What you need to do | Copy out each line of the data that holds the word "sidebar".
************
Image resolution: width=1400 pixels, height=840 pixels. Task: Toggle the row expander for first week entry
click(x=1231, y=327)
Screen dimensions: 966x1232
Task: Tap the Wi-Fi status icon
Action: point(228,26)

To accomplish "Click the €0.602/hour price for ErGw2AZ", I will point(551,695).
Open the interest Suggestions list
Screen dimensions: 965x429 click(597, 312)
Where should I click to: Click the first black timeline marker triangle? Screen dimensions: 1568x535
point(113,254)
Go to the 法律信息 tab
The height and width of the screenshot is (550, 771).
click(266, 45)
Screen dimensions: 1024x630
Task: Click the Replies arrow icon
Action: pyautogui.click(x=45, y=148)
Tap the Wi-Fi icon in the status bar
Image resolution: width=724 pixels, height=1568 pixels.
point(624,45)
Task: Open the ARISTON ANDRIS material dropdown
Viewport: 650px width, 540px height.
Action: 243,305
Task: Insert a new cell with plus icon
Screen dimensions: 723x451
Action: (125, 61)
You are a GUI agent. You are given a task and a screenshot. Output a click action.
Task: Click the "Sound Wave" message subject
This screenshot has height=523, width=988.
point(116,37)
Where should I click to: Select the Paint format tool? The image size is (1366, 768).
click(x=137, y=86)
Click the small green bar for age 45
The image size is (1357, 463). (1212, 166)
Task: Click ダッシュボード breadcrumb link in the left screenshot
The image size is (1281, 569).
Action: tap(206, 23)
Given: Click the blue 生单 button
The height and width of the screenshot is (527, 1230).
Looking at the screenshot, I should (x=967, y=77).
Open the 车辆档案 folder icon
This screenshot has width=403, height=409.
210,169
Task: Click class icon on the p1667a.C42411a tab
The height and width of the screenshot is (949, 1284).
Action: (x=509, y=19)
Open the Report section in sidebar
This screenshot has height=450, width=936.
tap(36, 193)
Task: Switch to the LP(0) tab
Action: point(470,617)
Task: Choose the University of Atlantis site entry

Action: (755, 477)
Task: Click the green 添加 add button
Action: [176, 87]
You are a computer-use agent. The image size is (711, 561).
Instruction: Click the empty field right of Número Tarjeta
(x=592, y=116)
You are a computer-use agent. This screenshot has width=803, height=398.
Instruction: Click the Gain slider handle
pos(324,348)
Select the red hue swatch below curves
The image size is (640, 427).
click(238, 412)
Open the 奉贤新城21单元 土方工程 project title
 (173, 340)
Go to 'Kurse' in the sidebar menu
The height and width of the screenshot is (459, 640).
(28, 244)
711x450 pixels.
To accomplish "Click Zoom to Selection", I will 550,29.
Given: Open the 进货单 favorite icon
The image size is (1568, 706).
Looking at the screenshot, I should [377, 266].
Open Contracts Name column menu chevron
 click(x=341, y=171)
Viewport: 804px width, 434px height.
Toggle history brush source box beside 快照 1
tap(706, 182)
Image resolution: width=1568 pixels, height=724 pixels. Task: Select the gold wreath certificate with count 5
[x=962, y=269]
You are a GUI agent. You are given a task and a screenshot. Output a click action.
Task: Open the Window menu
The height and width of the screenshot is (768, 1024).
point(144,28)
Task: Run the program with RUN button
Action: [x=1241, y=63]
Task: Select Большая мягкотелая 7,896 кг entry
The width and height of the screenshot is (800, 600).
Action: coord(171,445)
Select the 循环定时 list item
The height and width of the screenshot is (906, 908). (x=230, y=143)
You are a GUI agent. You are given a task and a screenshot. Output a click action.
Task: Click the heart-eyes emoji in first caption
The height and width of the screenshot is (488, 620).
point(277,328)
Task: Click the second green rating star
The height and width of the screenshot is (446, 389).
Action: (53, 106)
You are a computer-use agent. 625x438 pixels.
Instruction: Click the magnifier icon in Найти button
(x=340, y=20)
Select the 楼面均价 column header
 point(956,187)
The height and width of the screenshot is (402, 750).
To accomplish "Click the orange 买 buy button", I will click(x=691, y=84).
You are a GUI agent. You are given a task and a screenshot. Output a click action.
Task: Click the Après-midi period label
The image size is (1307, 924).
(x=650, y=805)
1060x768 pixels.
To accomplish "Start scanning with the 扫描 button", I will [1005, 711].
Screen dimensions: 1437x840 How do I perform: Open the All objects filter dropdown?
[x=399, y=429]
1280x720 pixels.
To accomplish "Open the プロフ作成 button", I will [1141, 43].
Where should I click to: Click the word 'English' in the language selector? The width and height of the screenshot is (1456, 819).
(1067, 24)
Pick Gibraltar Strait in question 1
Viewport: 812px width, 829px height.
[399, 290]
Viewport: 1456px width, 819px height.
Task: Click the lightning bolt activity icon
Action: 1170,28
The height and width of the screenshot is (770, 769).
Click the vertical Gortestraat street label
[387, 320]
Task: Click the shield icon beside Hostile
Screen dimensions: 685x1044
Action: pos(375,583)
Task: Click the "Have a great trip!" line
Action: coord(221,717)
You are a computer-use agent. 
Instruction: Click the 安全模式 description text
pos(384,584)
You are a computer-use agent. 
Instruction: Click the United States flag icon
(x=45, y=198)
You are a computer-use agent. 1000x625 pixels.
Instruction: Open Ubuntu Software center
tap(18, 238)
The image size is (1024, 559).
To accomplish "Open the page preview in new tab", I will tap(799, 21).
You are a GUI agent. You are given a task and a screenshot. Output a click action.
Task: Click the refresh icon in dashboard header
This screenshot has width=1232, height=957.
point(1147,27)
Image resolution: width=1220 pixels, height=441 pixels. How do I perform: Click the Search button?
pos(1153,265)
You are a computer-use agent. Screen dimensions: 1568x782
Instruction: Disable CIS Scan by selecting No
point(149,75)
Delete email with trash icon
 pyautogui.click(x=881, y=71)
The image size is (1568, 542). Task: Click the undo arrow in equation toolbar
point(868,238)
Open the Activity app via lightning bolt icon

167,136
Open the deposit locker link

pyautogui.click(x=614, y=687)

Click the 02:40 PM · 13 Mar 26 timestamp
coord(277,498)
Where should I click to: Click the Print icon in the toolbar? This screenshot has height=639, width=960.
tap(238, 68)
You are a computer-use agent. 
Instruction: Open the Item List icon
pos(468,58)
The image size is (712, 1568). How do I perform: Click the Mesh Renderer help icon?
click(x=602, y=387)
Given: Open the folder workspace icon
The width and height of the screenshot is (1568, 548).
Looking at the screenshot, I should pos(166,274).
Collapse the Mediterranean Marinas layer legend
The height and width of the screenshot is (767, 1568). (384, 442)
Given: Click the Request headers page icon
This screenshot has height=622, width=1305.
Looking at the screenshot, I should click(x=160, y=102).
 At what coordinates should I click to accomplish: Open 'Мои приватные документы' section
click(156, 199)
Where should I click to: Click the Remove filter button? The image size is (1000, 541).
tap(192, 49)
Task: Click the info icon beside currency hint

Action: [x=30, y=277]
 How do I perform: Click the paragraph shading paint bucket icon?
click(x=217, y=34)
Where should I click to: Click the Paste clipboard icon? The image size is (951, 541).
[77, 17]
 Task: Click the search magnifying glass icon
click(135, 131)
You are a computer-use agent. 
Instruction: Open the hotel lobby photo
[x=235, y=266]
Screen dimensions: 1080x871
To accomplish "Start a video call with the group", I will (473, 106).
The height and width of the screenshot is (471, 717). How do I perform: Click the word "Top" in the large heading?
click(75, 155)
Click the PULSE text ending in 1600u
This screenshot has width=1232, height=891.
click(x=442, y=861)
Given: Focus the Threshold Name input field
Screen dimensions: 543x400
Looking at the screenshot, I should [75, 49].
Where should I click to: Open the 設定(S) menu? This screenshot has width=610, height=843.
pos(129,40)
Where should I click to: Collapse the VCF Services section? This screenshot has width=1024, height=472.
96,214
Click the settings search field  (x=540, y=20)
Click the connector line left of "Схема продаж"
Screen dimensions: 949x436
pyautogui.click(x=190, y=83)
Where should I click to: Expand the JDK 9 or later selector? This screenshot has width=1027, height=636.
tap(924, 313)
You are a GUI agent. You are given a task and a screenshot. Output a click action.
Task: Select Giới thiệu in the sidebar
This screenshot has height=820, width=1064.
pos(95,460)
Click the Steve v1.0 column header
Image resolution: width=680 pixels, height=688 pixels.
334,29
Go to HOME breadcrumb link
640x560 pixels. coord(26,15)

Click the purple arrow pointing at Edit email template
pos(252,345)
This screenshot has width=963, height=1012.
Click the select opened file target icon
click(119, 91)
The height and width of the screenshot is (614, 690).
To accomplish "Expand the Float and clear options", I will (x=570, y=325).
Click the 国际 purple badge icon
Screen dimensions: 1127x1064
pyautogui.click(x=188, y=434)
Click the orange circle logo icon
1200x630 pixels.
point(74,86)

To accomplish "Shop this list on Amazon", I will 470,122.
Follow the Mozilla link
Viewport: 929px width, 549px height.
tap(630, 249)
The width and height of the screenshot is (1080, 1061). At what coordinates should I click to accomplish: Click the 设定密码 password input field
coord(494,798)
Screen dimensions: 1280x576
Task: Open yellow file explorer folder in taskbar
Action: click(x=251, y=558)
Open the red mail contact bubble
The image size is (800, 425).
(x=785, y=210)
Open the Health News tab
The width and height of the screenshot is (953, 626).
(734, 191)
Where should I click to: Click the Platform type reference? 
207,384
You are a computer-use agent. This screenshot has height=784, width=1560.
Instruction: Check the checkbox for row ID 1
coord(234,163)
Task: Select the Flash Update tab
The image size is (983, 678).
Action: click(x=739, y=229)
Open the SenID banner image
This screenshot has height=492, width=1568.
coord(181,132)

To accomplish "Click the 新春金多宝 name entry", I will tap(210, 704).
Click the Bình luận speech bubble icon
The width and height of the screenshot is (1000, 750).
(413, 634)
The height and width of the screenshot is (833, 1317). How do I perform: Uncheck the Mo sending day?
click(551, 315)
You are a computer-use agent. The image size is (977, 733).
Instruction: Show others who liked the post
************
Written answer |
Open the Report section in sidebar
Go to 'Kurse' in the sidebar menu
Task: Select Giới thiệu in the sidebar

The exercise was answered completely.